If you’re someone who tends to wake up with a racing mind, incorporating yoga into your morning workouts can be beneficial to your mental health. Research has found that people performed better—both speed-wise and accuracy-wise—on brain functioning tests after practicing 20 minutes of Hatha yoga. Performing yoga in the morning can help alleviate not only the stressors in your body from your daily life, but also any mental blocks you might have. Focusing on your breathing and balance at the same time can present an interesting challenge, but the workout is still low-impact to care for your joints and spine. This alternative is ideal if you have injuries.
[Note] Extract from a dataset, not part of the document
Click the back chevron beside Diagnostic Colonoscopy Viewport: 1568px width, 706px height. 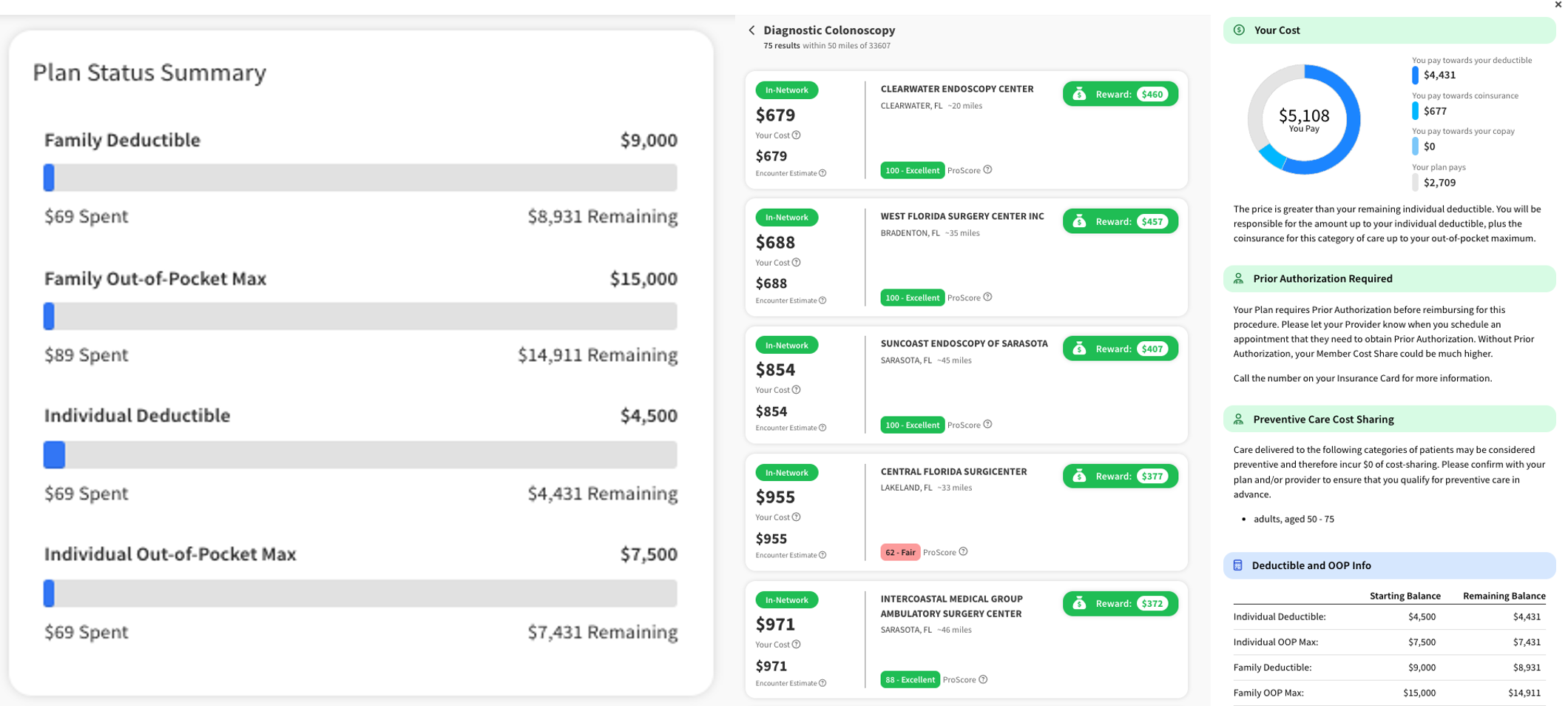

As far as focus-boosting morning workouts go, you don’t have to opt for anything fancy. Going on a simple run can help you be more productive later on. Top CEOs and those with high-stress positions are likely on the street or in your local parks running for miles before they begin their day. The point of a run is not to just accumulate steps or increase your distance. Running requires a person to regulate their oxygen uptake and output, control heart rate, and build mental clarity. Running (or jogging or even walking) can be an excellent way to organize your mind and body for the tasks ahead.
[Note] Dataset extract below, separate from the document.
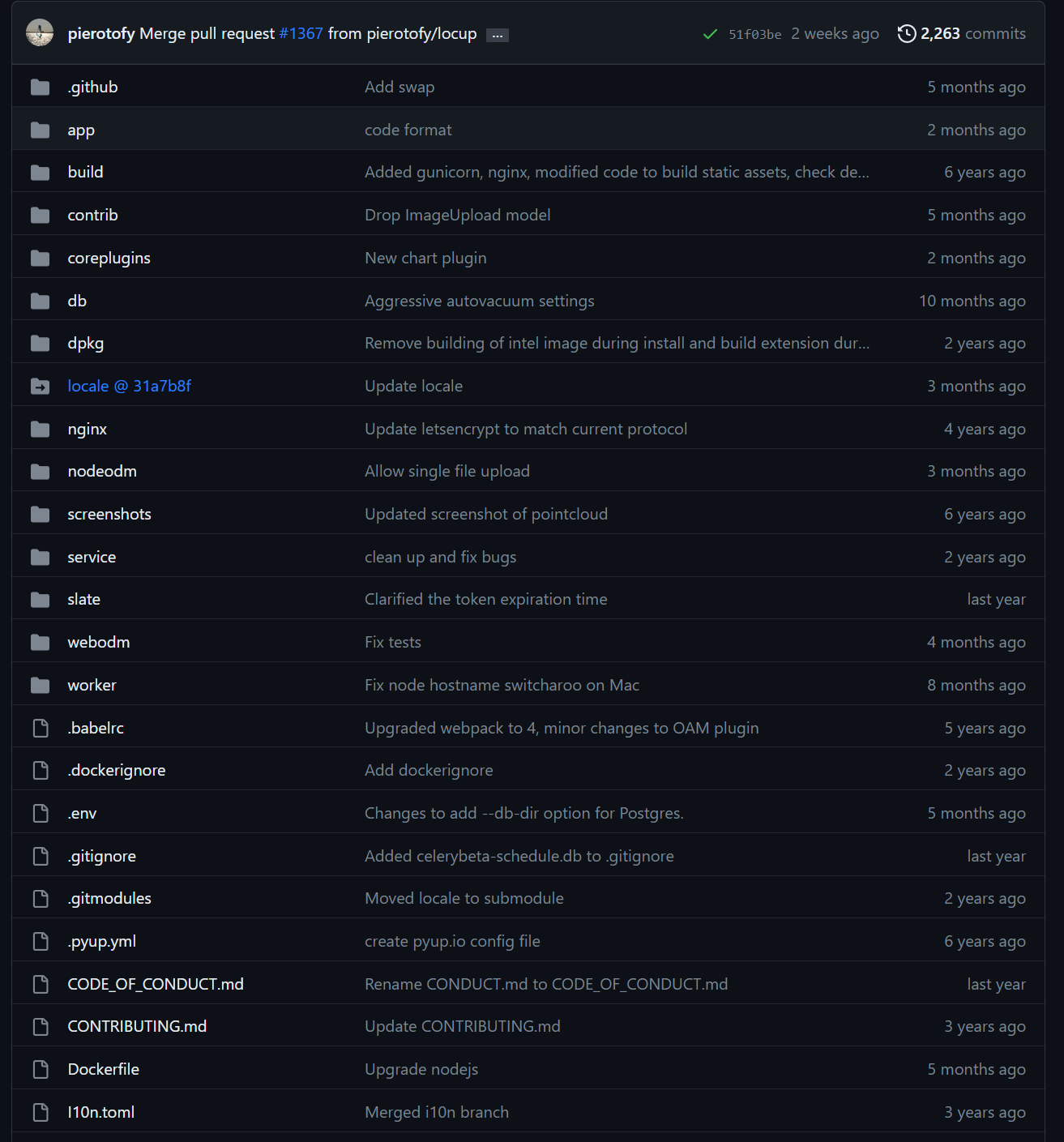Click the green commit status checkmark
This screenshot has height=1142, width=1064.
(x=710, y=34)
If running isn’t for you, you might choose a morning swim to get your body and brain work-day ready. Just like running, swimming can be productive for the same reasons. The difference is the lack of ground force that could impact the joints and low back. Swimming is a zero-impact activity and requires the entire body to work. It’s been proven that regular aerobic exercise boosts the size of the hippocampus, the brain area involved in verbal memory and learning. So if your gym or community has a public pool, switch out your normal cardio machine workout for a few laps.
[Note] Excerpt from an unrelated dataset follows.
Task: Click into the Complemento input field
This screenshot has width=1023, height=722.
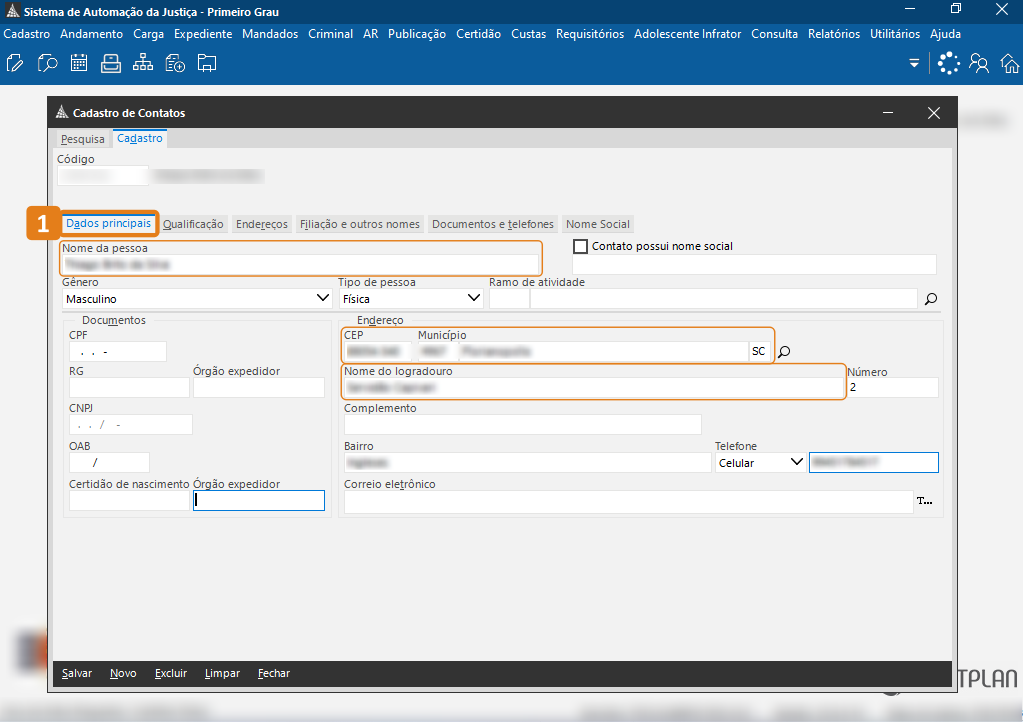Action: 522,425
Your morning workouts don’t have to be intense to get those brain-boosting benefits. Even just a brisk morning walk can get your heart pumping and your mind ready for the remainder of the day. Multiple studies show that walking can have an immediate impact on the brain, boosting cognitive function, and helping participants perform better on decision making and memory tests. Walking can also improve your ability to think creatively. This can be useful if you’re stuck in a work rut.
If you’re pressed for time and need to feel like you’ve accomplished something in the morning, HIIT is the way to go. Pairing up bodyweight motions with other modalities like medicine balls and battle ropes is a sure-fire way to increase your heart rate, push your muscle fibers to the max, burn fat, and get into the zone for the rest of the day. Focus on performing either small circuit stations for 20 to 30 seconds. Or one exercise for an all-out effort for 30 to 40 seconds.
Although it’s more of a mental workout than a physical workout, meditating in the morning can help set you up for a day of success. In fact, brain scans show that meditators are better equipped to quiet brain activity related to mind-wandering. This can be useful when you start to get distracted at your desk. Even just five minutes to start the day off will help put things into perspective. It will clear the mind, lower blood pressure, and alleviate stress and anxiety, clearing the path for one to better focus throughout the day.